• _EXERCISE OBJECTIVE_
Set down the entries once more exactly as they were written.

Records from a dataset
=-=-=

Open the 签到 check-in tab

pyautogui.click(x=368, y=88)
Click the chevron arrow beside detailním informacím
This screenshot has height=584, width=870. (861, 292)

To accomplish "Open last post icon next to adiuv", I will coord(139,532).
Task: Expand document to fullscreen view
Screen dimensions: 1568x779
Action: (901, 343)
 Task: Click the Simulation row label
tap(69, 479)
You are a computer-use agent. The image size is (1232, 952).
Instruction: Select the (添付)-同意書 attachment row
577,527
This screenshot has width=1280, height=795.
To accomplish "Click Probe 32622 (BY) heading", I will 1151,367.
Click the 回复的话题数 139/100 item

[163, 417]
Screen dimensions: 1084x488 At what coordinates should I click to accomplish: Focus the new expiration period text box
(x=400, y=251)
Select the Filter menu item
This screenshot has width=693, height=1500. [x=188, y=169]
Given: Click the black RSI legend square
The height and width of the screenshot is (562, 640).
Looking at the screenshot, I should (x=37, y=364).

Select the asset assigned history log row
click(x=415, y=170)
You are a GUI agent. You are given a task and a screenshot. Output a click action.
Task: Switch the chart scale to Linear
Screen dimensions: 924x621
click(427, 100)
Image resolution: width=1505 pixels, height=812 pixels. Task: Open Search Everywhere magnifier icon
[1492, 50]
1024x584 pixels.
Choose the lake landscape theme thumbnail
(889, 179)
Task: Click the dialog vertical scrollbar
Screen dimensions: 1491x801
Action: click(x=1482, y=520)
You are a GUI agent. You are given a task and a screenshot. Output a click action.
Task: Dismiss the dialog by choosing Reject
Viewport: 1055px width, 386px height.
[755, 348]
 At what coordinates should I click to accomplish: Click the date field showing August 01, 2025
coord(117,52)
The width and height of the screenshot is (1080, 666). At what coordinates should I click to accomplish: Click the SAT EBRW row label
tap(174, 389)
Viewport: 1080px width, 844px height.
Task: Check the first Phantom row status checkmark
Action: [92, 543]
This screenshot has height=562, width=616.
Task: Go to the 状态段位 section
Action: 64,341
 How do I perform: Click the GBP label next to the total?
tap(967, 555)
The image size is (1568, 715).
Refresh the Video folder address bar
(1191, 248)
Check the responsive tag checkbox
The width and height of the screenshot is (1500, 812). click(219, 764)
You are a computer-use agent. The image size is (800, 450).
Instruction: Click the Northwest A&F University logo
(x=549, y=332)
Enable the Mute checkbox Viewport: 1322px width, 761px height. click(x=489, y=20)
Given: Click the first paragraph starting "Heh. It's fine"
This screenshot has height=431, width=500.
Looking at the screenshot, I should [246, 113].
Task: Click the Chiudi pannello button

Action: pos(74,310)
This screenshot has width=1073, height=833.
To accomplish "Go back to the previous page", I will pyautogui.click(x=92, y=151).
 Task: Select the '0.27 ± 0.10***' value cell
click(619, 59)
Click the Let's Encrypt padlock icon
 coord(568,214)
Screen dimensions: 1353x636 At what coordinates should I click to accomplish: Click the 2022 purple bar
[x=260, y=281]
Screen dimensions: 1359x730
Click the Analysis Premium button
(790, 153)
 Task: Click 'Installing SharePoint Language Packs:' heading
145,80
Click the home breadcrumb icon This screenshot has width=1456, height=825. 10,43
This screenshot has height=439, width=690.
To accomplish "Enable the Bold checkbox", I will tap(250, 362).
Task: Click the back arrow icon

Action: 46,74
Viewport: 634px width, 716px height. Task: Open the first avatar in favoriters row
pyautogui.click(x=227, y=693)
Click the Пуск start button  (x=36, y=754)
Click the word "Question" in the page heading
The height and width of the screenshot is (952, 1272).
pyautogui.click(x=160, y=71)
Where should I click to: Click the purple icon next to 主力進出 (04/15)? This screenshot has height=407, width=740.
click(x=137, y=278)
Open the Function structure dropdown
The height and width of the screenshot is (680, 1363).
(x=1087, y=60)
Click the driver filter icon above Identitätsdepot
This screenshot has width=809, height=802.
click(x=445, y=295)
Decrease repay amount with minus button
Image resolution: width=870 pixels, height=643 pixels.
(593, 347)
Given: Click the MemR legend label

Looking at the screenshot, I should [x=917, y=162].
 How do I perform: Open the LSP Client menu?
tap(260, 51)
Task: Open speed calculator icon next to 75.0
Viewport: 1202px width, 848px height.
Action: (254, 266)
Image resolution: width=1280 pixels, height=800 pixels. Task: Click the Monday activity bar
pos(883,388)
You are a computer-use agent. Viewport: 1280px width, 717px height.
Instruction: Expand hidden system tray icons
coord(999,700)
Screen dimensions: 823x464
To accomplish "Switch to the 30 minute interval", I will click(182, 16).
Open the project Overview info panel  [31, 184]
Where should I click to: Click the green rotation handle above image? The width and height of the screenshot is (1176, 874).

=-=-=

• _EXERCISE RESULT_
Open the 签到 check-in tab

pyautogui.click(x=368, y=88)
Click the chevron arrow beside detailním informacím
This screenshot has height=584, width=870. (861, 292)

To accomplish "Open last post icon next to adiuv", I will coord(139,532).
Task: Expand document to fullscreen view
Screen dimensions: 1568x779
Action: (901, 343)
 Task: Click the Simulation row label
tap(69, 479)
You are a computer-use agent. The image size is (1232, 952).
Instruction: Select the (添付)-同意書 attachment row
577,527
This screenshot has width=1280, height=795.
To accomplish "Click Probe 32622 (BY) heading", I will 1151,367.
Click the 回复的话题数 139/100 item

[163, 417]
Screen dimensions: 1084x488 At what coordinates should I click to accomplish: Focus the new expiration period text box
(x=400, y=251)
Select the Filter menu item
This screenshot has width=693, height=1500. [x=188, y=169]
Given: Click the black RSI legend square
The height and width of the screenshot is (562, 640).
Looking at the screenshot, I should (x=37, y=364).

Select the asset assigned history log row
click(x=415, y=170)
You are a GUI agent. You are given a task and a screenshot. Output a click action.
Task: Switch the chart scale to Linear
Screen dimensions: 924x621
click(427, 100)
Image resolution: width=1505 pixels, height=812 pixels. Task: Open Search Everywhere magnifier icon
[1492, 50]
1024x584 pixels.
Choose the lake landscape theme thumbnail
(889, 179)
Task: Click the dialog vertical scrollbar
Screen dimensions: 1491x801
Action: click(x=1482, y=520)
You are a GUI agent. You are given a task and a screenshot. Output a click action.
Task: Dismiss the dialog by choosing Reject
Viewport: 1055px width, 386px height.
[755, 348]
 At what coordinates should I click to accomplish: Click the date field showing August 01, 2025
coord(117,52)
The width and height of the screenshot is (1080, 666). At what coordinates should I click to accomplish: Click the SAT EBRW row label
tap(174, 389)
Viewport: 1080px width, 844px height.
Task: Check the first Phantom row status checkmark
Action: [92, 543]
This screenshot has height=562, width=616.
Task: Go to the 状态段位 section
Action: 64,341
 How do I perform: Click the GBP label next to the total?
tap(967, 555)
The image size is (1568, 715).
Refresh the Video folder address bar
(1191, 248)
Check the responsive tag checkbox
The width and height of the screenshot is (1500, 812). click(219, 764)
You are a computer-use agent. The image size is (800, 450).
Instruction: Click the Northwest A&F University logo
(x=549, y=332)
Enable the Mute checkbox Viewport: 1322px width, 761px height. click(x=489, y=20)
Given: Click the first paragraph starting "Heh. It's fine"
This screenshot has height=431, width=500.
Looking at the screenshot, I should [246, 113].
Task: Click the Chiudi pannello button

Action: pos(74,310)
This screenshot has width=1073, height=833.
To accomplish "Go back to the previous page", I will pyautogui.click(x=92, y=151).
 Task: Select the '0.27 ± 0.10***' value cell
click(619, 59)
Click the Let's Encrypt padlock icon
 coord(568,214)
Screen dimensions: 1353x636 At what coordinates should I click to accomplish: Click the 2022 purple bar
[x=260, y=281]
Screen dimensions: 1359x730
Click the Analysis Premium button
(790, 153)
 Task: Click 'Installing SharePoint Language Packs:' heading
145,80
Click the home breadcrumb icon This screenshot has width=1456, height=825. 10,43
This screenshot has height=439, width=690.
To accomplish "Enable the Bold checkbox", I will tap(250, 362).
Task: Click the back arrow icon

Action: 46,74
Viewport: 634px width, 716px height. Task: Open the first avatar in favoriters row
pyautogui.click(x=227, y=693)
Click the Пуск start button  (x=36, y=754)
Click the word "Question" in the page heading
The height and width of the screenshot is (952, 1272).
pyautogui.click(x=160, y=71)
Where should I click to: Click the purple icon next to 主力進出 (04/15)? This screenshot has height=407, width=740.
click(x=137, y=278)
Open the Function structure dropdown
The height and width of the screenshot is (680, 1363).
(x=1087, y=60)
Click the driver filter icon above Identitätsdepot
This screenshot has width=809, height=802.
click(x=445, y=295)
Decrease repay amount with minus button
Image resolution: width=870 pixels, height=643 pixels.
(593, 347)
Given: Click the MemR legend label

Looking at the screenshot, I should [x=917, y=162].
 How do I perform: Open the LSP Client menu?
tap(260, 51)
Task: Open speed calculator icon next to 75.0
Viewport: 1202px width, 848px height.
Action: (254, 266)
Image resolution: width=1280 pixels, height=800 pixels. Task: Click the Monday activity bar
pos(883,388)
You are a computer-use agent. Viewport: 1280px width, 717px height.
Instruction: Expand hidden system tray icons
coord(999,700)
Screen dimensions: 823x464
To accomplish "Switch to the 30 minute interval", I will click(182, 16).
Open the project Overview info panel  [31, 184]
Where should I click to: Click the green rotation handle above image? The width and height of the screenshot is (1176, 874).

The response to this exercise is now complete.